Netflix-Anleger enttäuscht über Quartalsbilanz und Ausblick

Hat sich Netflix übernommen? War der Streamingdienst bei seiner globalen Wachstumsstrategie zu machtbesessen, zu gierig wie seine eigene Serienfigur "Frank" Underwood? Stürzt das Kartenhaus nun zusammen? Die Netflix-Anleger reagierten jedenfalls enttäuscht auf das Quartalsergebnis und verkauften ihre Anteilsscheine in Massen. Die Aktie schickten sie am Dienstag tief in die Verlustzone: An der Frankfurter Börse rutschte das Netflix-Papier zeitweise deutlich mehr als sieben Prozent ab. Im frühen US-Börsenhandel brachen die Anteilsscheine von Netflix sogar über zehn Prozent ein.

Der Ausblick für das laufende Quartal liegt aus Investorensicht unter Plan. Netflix rechnet für den Zeitraum zwischen April und Juni nur noch mit einem Zuwachs von zwei Millionen Nutzern außerhalb der USA. Im Heimatmarkt soll es noch ein Plus von 500.000 geben. Das ist ganz ordentlich, doch die Erwartungen der Märkte sind höher - vor allem, weil die Aktie mittlerweile mit dem 400-fachen ihres aktuellen Gewinns bewertet ist. Im Vorjahresquartal zählte Netflix international noch 2,37 Millionen neue Abonennten und rund 900.000 neue Kunden in den USA.

Die Netflix-Konkurrenz schläft nicht

Netflix-Gründer und -Chef Reed Hastings ging nach der Zahlenvorlage auf die Sorgen der Aktionäre ein und versicherte, das Wachstum werde anziehen, wenn es in mehr Regionen lokalisierte Versionen in Landessprachen geben werde. Und Hastings weiß auch, wie schwierig die Zeiten für den US-Streamingdienst sind und weiter bleiben werden: "Es gibt so viele Konkurrenten und sie arbeiten alle hart", räumte der Netflix-Chef ein.

Ja, die Konkurrenz schläft nicht: Amazon bietet nun seinen Streamingdienst "Prime Video" nun auch separat an. Für monatlich 8,99 Dollar können Nutzer den Dienst nun buchen - ein Kampfpreis, denn er liegt um einen Dollar unter dem beliebtesten Netflix-Tarif. Auch in Deutschland unterbreitet Amazon seinen Kunden ein ähnliches Angebot.

Die Netflix-Aktie hatte sich seit Februar in einem kurzfristigen Aufwärtstrend befunden. Doch mit 110 Dollar - vor Vorlage der Quartalsbilanz - hatte das Papier noch deutlich unter dem charttechnischen Widerstand bei 125 bis 130 Dollar notiert. Von diesen Gefilden ist die Netflix-Aktie nach dem erneuten Kursrutsch nun weit entfernt.

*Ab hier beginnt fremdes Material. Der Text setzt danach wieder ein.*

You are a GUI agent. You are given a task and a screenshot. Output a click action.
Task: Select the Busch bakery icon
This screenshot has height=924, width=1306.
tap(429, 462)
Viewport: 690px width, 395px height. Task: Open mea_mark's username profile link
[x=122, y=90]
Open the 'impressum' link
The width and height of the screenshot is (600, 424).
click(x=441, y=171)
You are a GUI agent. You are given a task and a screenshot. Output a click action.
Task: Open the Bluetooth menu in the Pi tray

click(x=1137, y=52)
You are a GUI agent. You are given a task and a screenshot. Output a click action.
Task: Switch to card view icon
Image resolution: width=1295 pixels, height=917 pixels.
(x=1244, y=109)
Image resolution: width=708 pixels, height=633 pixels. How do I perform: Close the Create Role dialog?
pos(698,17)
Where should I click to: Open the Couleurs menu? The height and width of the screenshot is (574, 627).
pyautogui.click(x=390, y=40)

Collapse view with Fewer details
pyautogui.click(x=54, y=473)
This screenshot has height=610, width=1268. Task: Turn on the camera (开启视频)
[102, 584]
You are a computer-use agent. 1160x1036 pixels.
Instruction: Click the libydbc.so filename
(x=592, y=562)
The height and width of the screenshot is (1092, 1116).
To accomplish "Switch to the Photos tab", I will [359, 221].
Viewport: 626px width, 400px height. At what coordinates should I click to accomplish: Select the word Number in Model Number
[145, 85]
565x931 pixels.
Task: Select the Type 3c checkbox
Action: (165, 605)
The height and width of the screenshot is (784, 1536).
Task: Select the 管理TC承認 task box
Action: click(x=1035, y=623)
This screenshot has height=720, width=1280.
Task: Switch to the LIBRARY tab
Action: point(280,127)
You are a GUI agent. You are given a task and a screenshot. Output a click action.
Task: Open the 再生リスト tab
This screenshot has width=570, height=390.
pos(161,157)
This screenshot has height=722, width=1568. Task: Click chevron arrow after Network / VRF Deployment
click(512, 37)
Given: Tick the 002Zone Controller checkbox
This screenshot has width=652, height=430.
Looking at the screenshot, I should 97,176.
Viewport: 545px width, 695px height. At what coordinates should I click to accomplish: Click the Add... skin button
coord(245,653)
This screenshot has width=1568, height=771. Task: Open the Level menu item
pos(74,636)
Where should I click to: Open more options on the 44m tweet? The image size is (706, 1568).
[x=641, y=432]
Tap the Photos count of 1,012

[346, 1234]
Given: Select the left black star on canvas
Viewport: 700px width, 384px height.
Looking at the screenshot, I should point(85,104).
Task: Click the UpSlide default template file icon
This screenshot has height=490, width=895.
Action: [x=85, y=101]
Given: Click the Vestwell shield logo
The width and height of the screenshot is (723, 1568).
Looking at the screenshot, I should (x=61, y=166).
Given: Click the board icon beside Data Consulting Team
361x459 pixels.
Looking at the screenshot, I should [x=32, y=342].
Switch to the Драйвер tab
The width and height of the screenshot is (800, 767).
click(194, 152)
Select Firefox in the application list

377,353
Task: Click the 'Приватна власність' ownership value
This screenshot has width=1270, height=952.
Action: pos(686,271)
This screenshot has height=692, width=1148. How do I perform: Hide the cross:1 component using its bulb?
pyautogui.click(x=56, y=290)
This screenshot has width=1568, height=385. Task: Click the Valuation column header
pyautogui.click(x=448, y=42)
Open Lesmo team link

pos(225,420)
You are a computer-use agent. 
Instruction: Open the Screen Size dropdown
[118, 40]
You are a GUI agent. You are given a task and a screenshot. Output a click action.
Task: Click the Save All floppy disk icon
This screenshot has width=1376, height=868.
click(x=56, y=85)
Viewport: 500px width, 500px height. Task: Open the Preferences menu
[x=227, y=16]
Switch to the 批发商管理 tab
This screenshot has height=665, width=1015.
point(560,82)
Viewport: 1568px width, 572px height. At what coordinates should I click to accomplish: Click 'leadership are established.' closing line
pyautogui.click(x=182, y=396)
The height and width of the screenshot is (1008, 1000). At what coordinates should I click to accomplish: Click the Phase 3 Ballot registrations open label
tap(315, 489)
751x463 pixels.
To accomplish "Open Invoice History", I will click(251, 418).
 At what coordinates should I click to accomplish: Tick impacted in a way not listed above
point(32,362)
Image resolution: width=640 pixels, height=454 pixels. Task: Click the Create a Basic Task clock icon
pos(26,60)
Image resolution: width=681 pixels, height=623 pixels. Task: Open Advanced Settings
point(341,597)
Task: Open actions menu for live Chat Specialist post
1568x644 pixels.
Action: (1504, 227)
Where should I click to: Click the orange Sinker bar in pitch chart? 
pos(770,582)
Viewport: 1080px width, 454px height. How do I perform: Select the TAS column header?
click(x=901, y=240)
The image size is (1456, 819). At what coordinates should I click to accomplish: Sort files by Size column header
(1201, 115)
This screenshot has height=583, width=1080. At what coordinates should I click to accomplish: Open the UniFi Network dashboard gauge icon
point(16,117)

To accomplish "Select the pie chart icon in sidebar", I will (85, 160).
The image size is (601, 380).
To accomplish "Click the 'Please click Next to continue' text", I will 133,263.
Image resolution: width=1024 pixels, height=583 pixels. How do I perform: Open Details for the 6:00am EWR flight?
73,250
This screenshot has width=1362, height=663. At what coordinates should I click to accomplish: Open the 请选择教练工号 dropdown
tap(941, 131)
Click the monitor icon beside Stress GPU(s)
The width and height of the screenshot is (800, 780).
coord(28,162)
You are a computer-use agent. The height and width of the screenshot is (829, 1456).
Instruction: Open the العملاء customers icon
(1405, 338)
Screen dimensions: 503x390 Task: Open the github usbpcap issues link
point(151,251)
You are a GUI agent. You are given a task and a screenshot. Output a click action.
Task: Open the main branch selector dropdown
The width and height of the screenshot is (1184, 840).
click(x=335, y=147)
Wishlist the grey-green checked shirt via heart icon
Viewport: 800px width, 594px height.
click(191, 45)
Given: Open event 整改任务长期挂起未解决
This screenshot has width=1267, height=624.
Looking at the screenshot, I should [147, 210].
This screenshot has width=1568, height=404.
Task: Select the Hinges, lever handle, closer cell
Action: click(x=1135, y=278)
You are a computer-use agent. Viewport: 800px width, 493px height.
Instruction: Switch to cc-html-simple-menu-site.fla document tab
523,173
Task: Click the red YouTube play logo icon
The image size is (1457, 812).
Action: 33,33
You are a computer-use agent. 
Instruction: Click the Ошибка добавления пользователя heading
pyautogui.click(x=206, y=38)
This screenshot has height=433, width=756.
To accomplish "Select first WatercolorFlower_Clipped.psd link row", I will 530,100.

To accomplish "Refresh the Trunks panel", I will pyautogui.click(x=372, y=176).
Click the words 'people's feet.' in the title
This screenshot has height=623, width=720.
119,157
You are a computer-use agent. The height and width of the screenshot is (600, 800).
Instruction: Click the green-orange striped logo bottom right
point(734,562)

Ernüchterung bei den Anlegern - Netflix fehlt eine Vision

Bei den Anlegern macht sich erst einmal Ernüchterung breit, es fehlt an Phantasie für den Netflix-Kurs. Und auch Analyst Needham & Company, LLC senkte am Dienstag das Kursziel für die Netflix-Titel von 125 auf 115 US-Dollar.

Dass der Netflix-Chef nun vielleicht doch den Nutzern ermöglichen will, Videos für später auf ein Gerät herunterzuladen, riecht nach Schadensbegrenzung. Dem Streamingdienst fehlt es derzeit an einer Vision, es fehlt an einer Vision à la "House of Cards".